In July 1985, an outside engineering consultant issued a report saying that it was not only possible but “probable” that there would be an attempt to bomb the World Trade Center, and that it was “highly vulnerable through the parking lot underground.” The court noted that in November 1985, a Port Authority study group, the Office of Special Planning, described a scenario eerily similar to the actual bombing, in which “a time bomb-laden vehicle could be driven into the W.T.C. and parked in the public parking area.”
In Philadelphia, a graduate school student this year was awarded a multi-million dollar settlement after plunging 18 feet into an open manhole and breaking his back. For 10 years, homeless men had been removing the manhole covers, yet nothing had been done until the fateful accident.

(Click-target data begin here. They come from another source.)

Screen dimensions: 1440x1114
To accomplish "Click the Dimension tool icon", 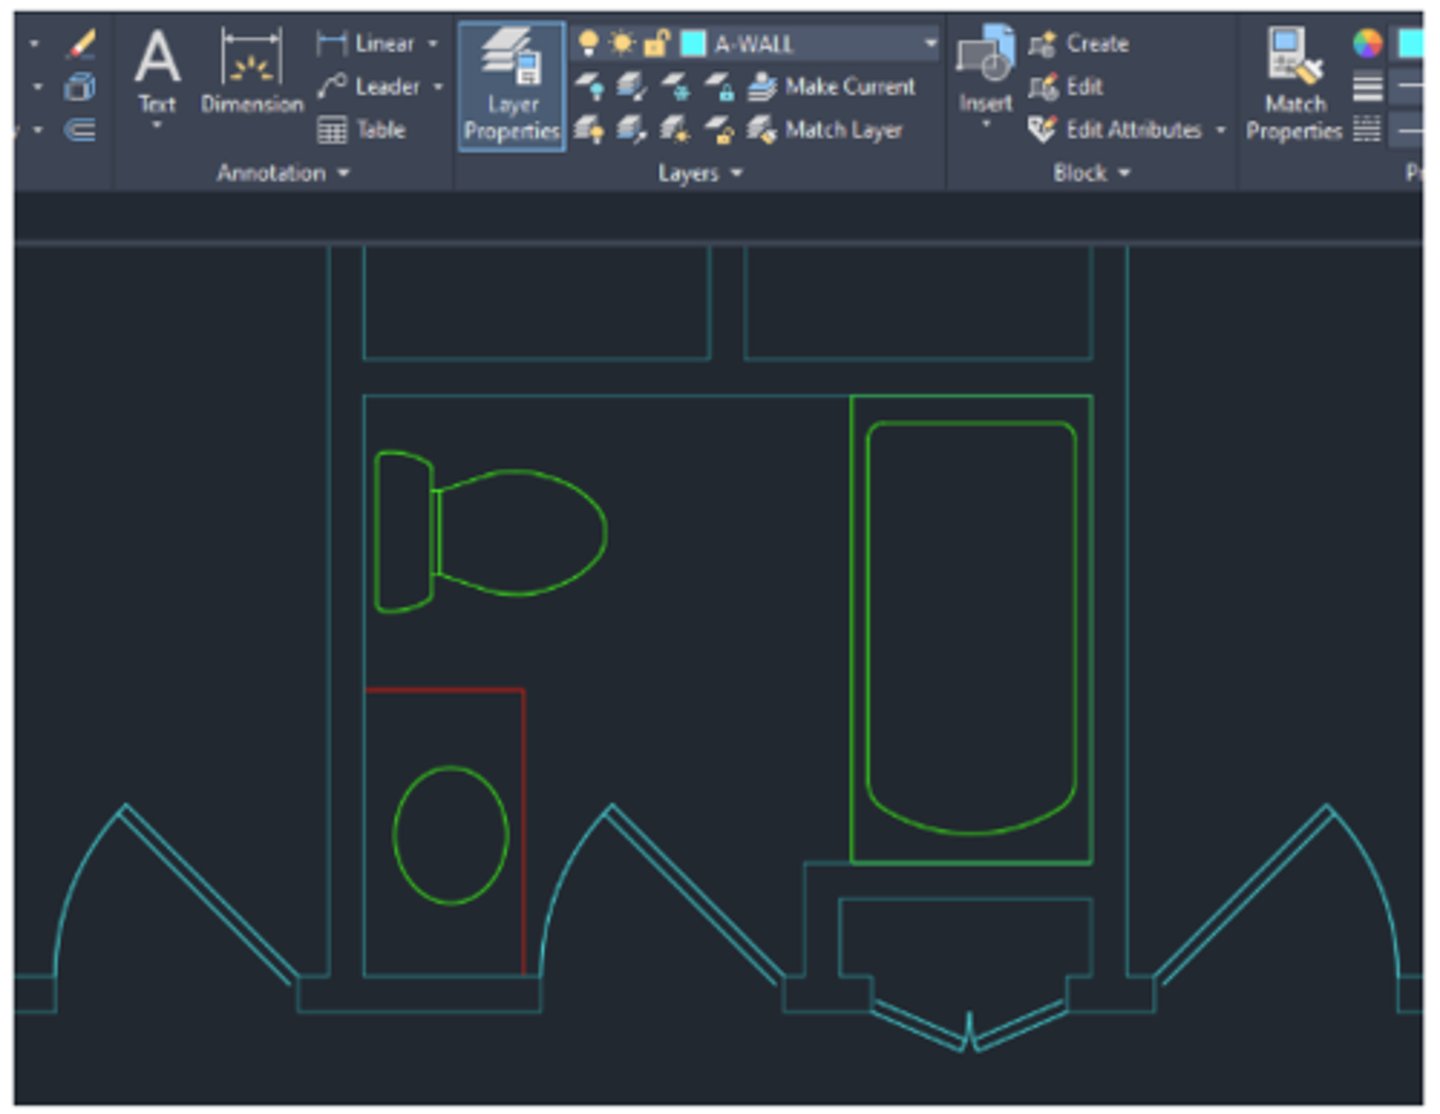I will pos(251,71).
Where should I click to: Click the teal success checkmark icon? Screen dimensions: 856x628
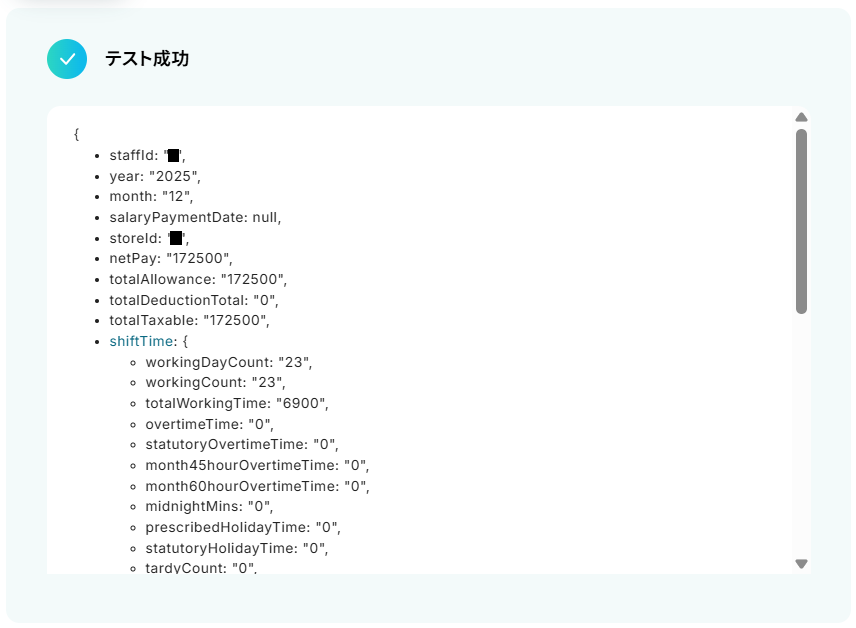(x=67, y=59)
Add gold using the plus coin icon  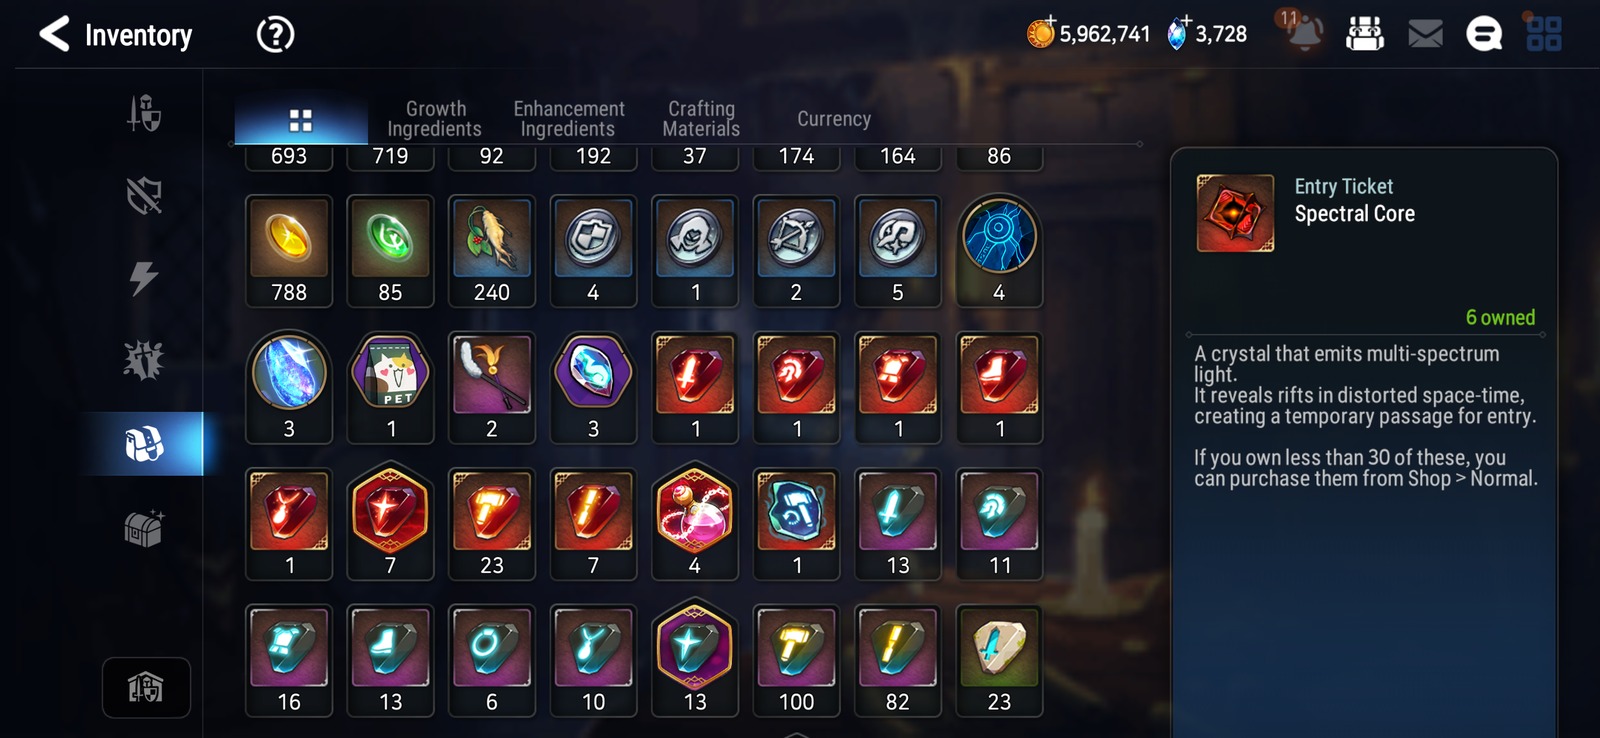[1041, 33]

Back in New York City, Wall Street recently upgraded their underground infrastructure security by installing manhole barrier devices below manhole covers to improve the infrastructure security underground.
“It’s just too easy for terrorists, vandals to gain access to the underground,” said Mike Manoussos chairman and CEO of Manhole Barrier Security Systems Inc. “All the major cities in this country must begin to focus on the security of our underground infrastructure, and that begins with recognizing the threat and vulnerability to our cities underground infrastructure and by securing our cities’ manholes in order to prevent the life-lines of our cities, such as telecommunications and utility lines, from being vulnerable to attacks. Something must be done before we learn from another lesson.”

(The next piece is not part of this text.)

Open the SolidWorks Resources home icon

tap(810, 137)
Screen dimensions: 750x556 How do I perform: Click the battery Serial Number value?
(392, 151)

Manhole Barrier Security Systems Inc. (MBSS) was established in 2001. The flagship product of MBSS is the manhole barrier device, a self-contained and easy-to-use manhole locking cover that secures the manhole access points.
A report on manhole security by a former commissioner of the U.S. President's Commission on Critical Infrastructure Protection predicts a manhole attack will knock-out power and communications collateral in a terrorist scheme. The report examines the underground critical infrastructure and assets, and the corresponding threats and damages, and concludes that tier one and two manholes should be secured.
Last year, Congress passed legislation recognizing the vulnerability of manholes and the subterranean infrastructure. Likewise, the United States Conference of Mayors passed a resolution – Protecting City Critical Assets, Underground Infrastructure and Manhole Security - recognizing the threat to and vulnerability of our underground infrastructure, such as telecommunications and utilities – the life-lines of U.S. cities.